Friday 27 September 2013

Kaetsu Centre Garden, Cambridge, UK


The Gardens at the Kaetsu Centre, Cambridge

Before, from the interior looking towards the left.
Before, right side garden from interior.
Earlier this year at the Kaetsu Centre in the grounds of Murray Edwards College, Cambridge, an educational establishment founded by a Japanese philantrophic family, a group of volunteers gave up a weekend to create a series of gardens under the direction of garden creator Robert Ketchell. The garden spaces are very small but prominent as they are seen from a glass stairwell. Originally filled with ferns that found themselves growing there, it is an example of using the Japanese garden approach to maximise  and create interest in even the most unlikely spaces. 

There are four small garden areas, each has a ‘story’ to tell; one section is a simple rock arrangement representing the Kaetsu foundation founders, another section represents the Chōshū Five (five young Japanese who were sent to study at imperial College, London in 1863, two of whom became important political figures in Japan), and yet another part of the garden represents the symbolic interconnection of two island states.

The garden is composed of four elements:

Founders Garden

1      To the left of the stairwell (in the exterior space) is the ‘Founder’s Garden”, i設者の庭, a karesansui arrangement of three stones. The two tall principal stones represent the Kaetsu family the third smaller stone represents their benevolence flowing out into society.

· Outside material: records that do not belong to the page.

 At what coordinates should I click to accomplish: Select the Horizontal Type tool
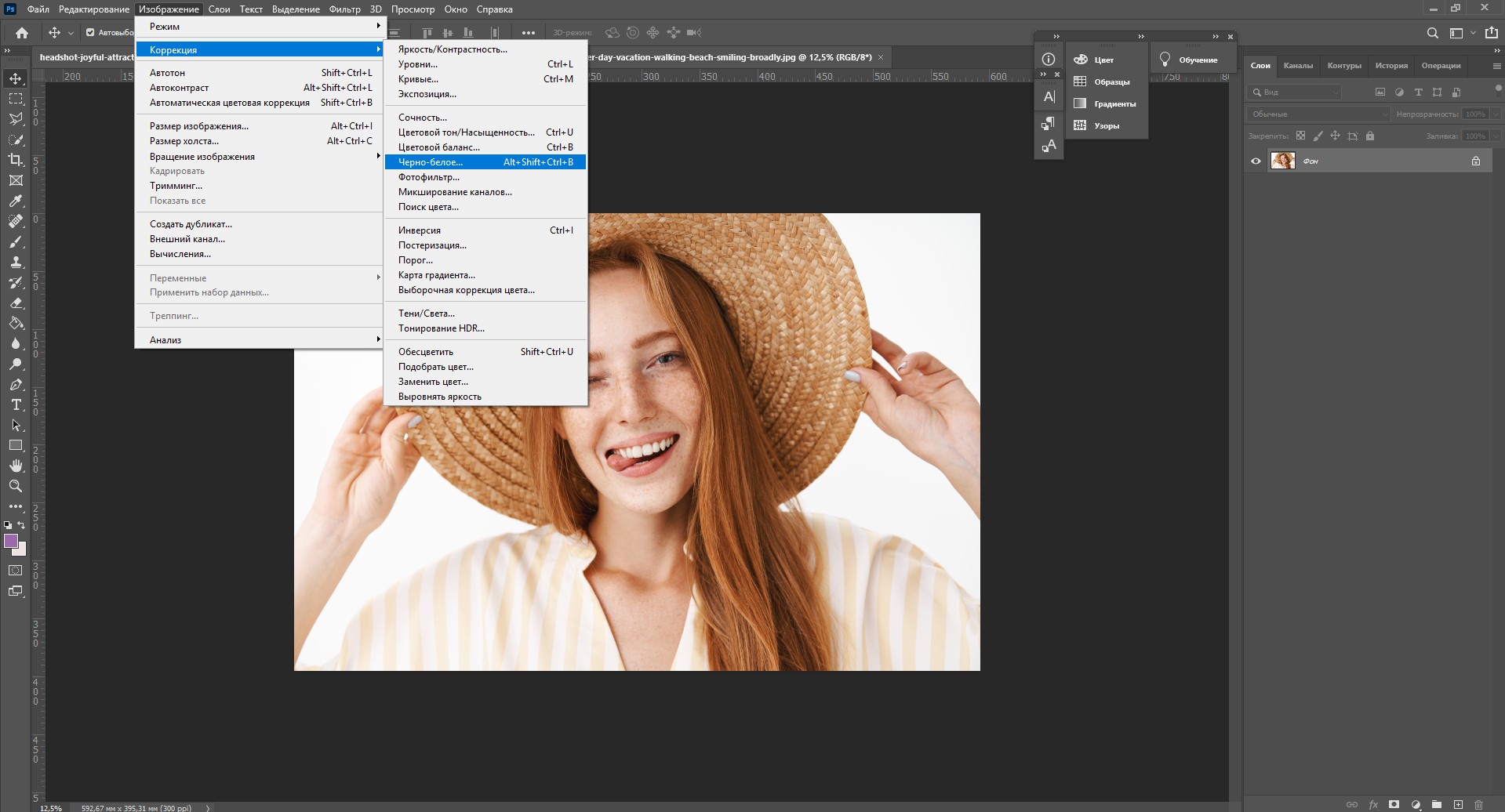(x=16, y=404)
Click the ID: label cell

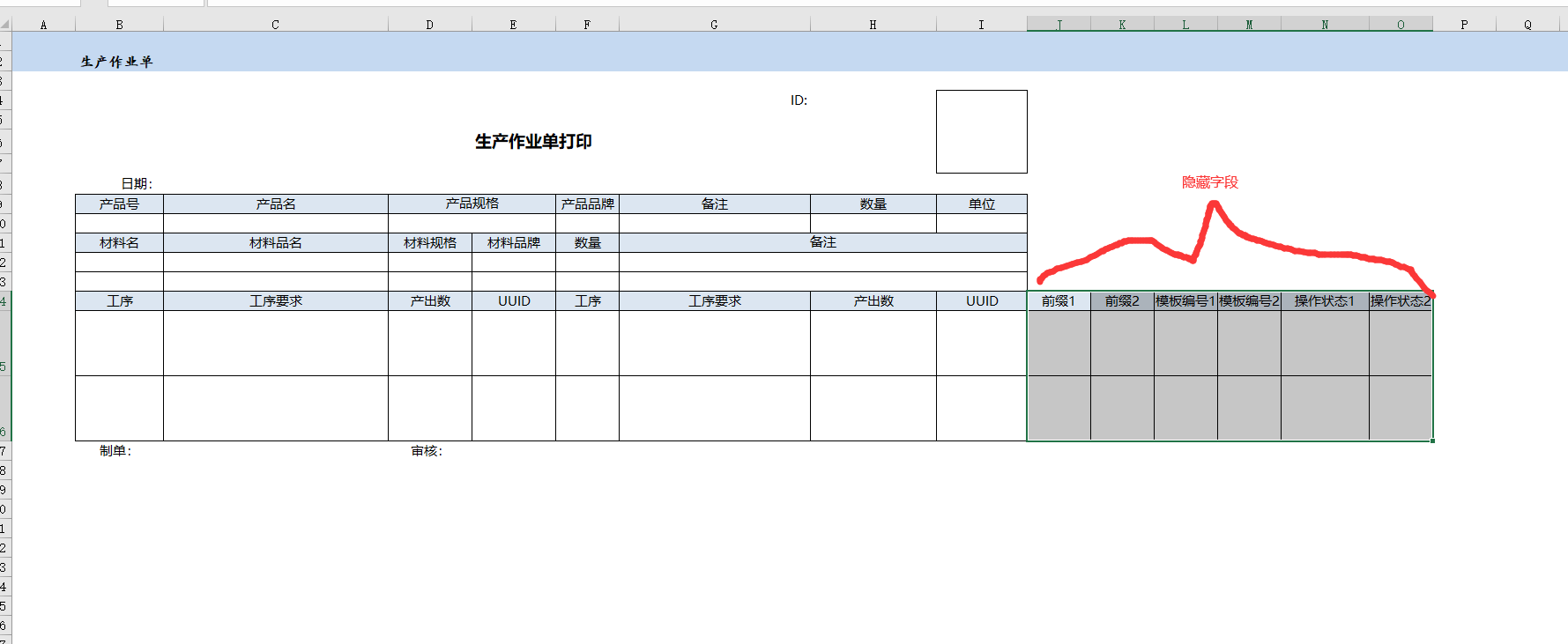pyautogui.click(x=799, y=100)
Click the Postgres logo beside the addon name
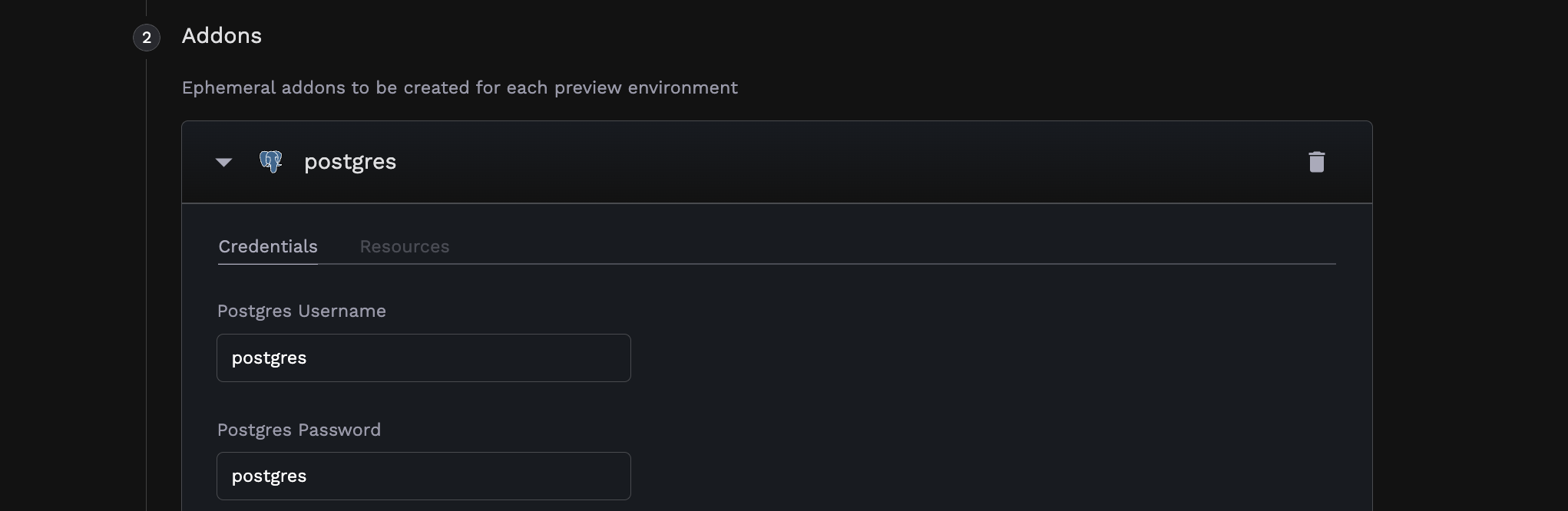Viewport: 1568px width, 511px height. [x=270, y=162]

Five stone arrangement representing the Chōshū Five
     To the right of the stairwell (in the exterior space) is the ‘Chōshū Gotetsu Garden’, 長州五傑の庭, composed of five stones representing the five young members of the Chōshū clan from Kyushu who were sent to study at imperial College, London in 1863. Two of whom (Itō Hirobumi and Inoue Kaoru) went on to became important political figures in Japan in their day. At the time they left sumuggled aboard a English ship it was forbidden for Japanese to leave their shores under the policy of isolation. The small stone lantern represents the light of knowledge and education.

3   Beyond the glass wall of the stairwell are seven upright stones (six set into the bank covered by ivy, one by the glass wall), this arrangement of stones represents the students who have passed through the Kaetsu Centre out in the world.

     Within the stairwell is a trayscape arrangement in the karesansui style, it is a stylised representation of the link between two island nations.


A symbolic river of black pebbles winds through each of the individual gardens suggesting the flow of ideas and knowledge crossing oceans, boundaries and time.